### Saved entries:
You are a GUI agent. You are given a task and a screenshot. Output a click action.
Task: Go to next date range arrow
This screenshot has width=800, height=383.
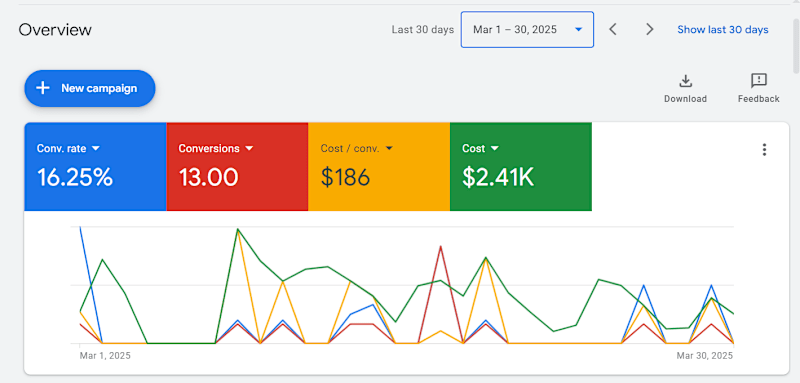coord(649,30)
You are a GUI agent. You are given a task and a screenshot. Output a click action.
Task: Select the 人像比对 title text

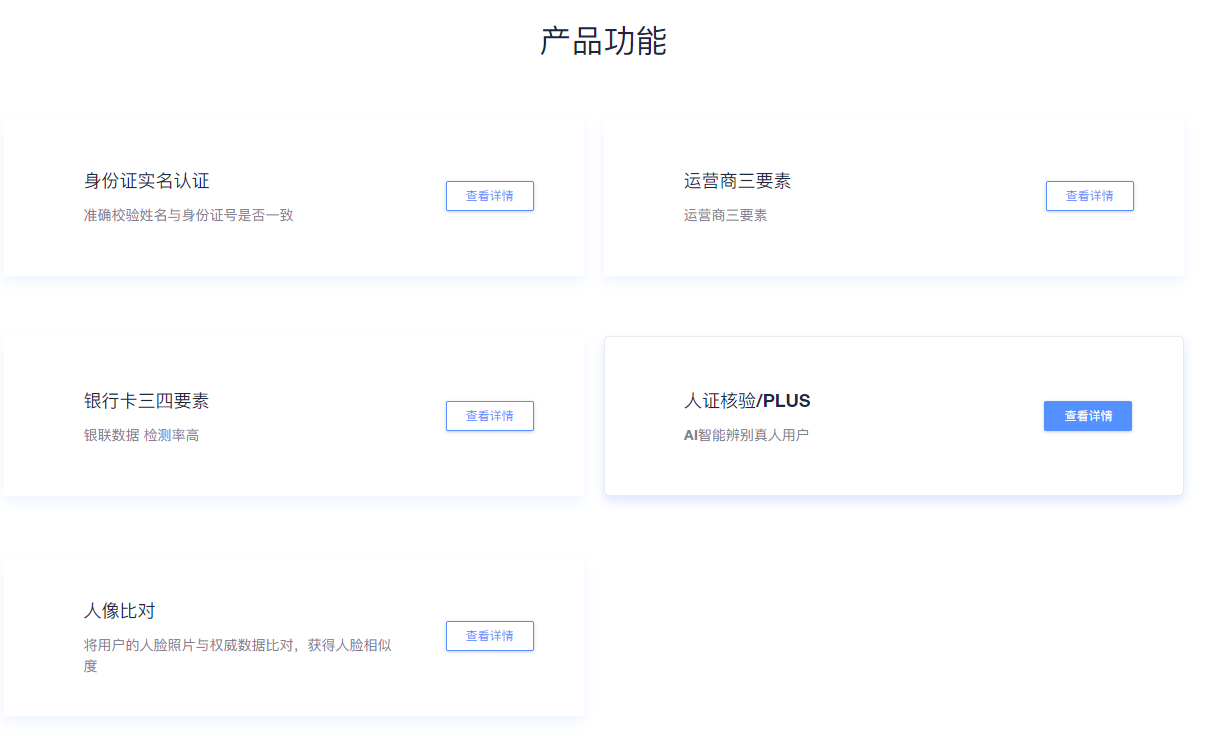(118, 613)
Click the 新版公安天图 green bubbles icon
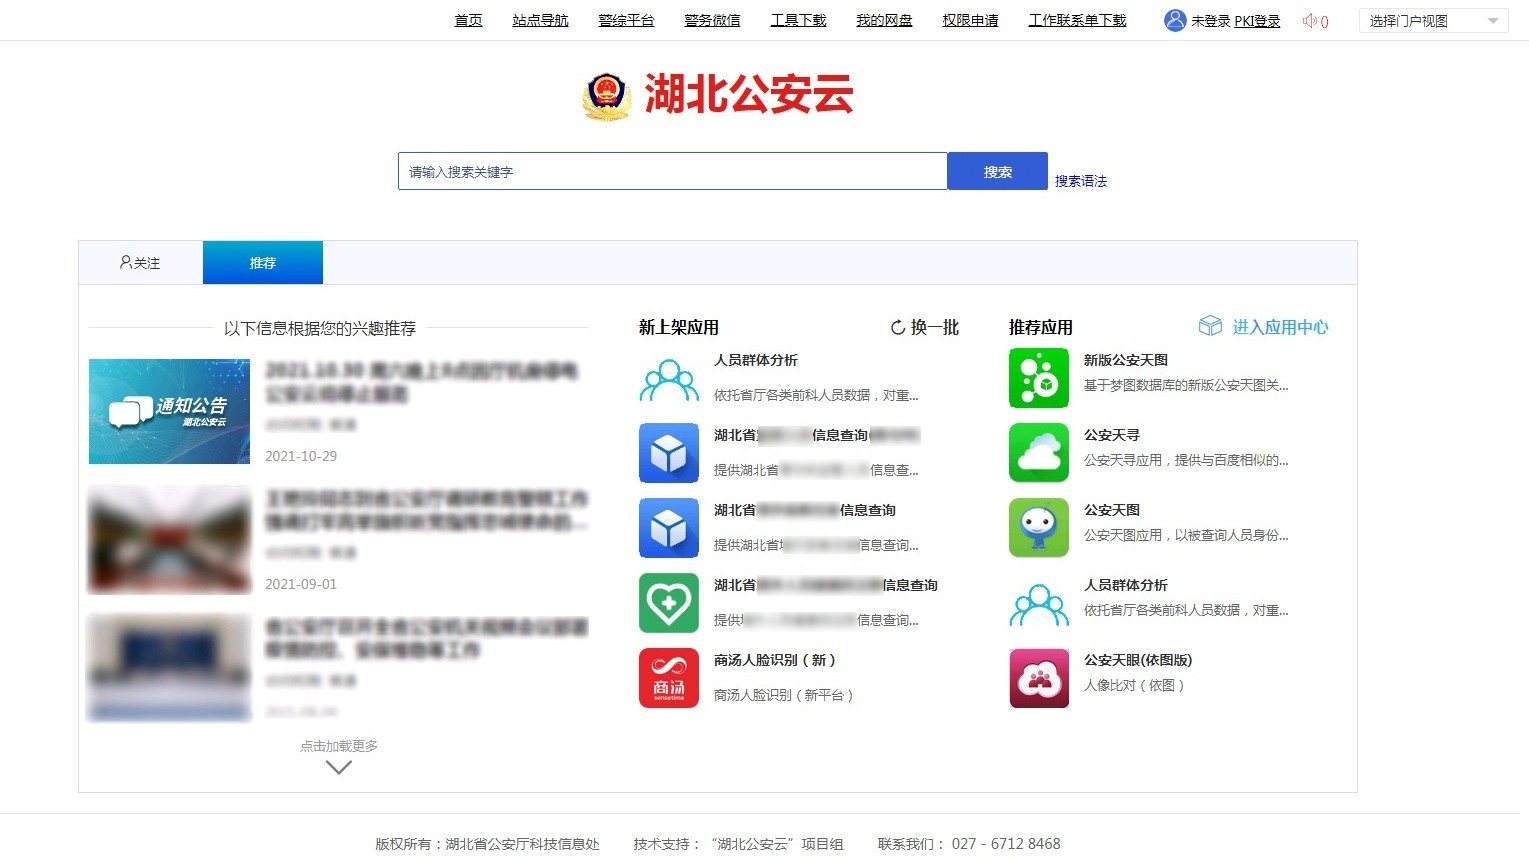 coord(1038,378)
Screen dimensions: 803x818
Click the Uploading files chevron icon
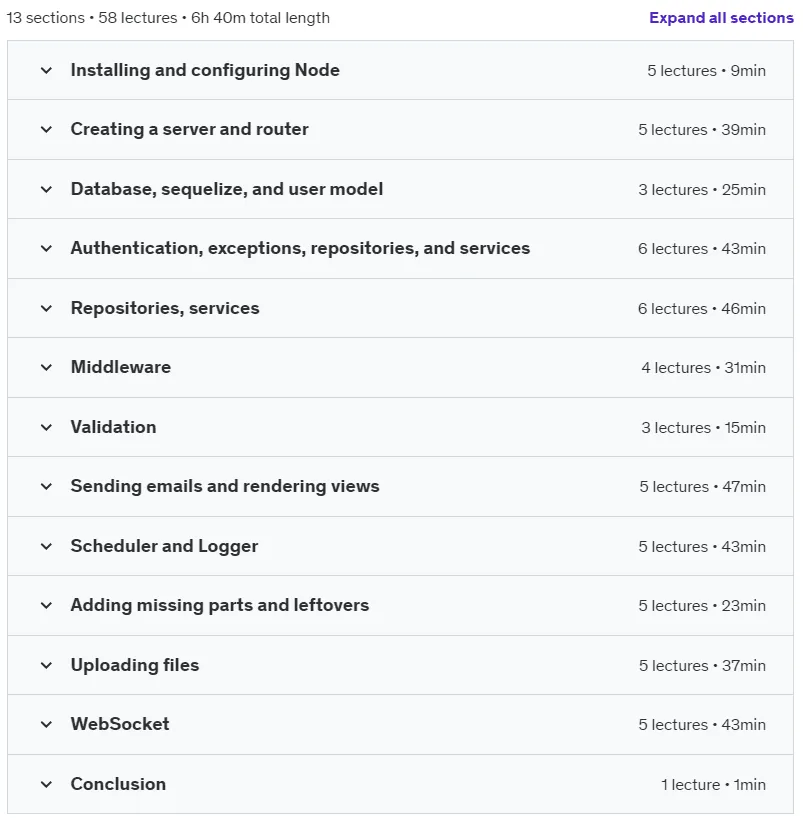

### Work required:
Your copy should match the records above exactly, apart from the pictures, which stay out.

### Answer below:
You are a GUI agent. You are given a task and a screenshot. Output a click action.
Task: Go to next date range arrow
This screenshot has width=800, height=383.
coord(649,30)
You are a GUI agent. You are given a task and a screenshot. Output a click action.
Task: Select the 人像比对 title text

(118, 613)
Click the 新版公安天图 green bubbles icon
 coord(1038,378)
Screen dimensions: 803x818
Click the Uploading files chevron icon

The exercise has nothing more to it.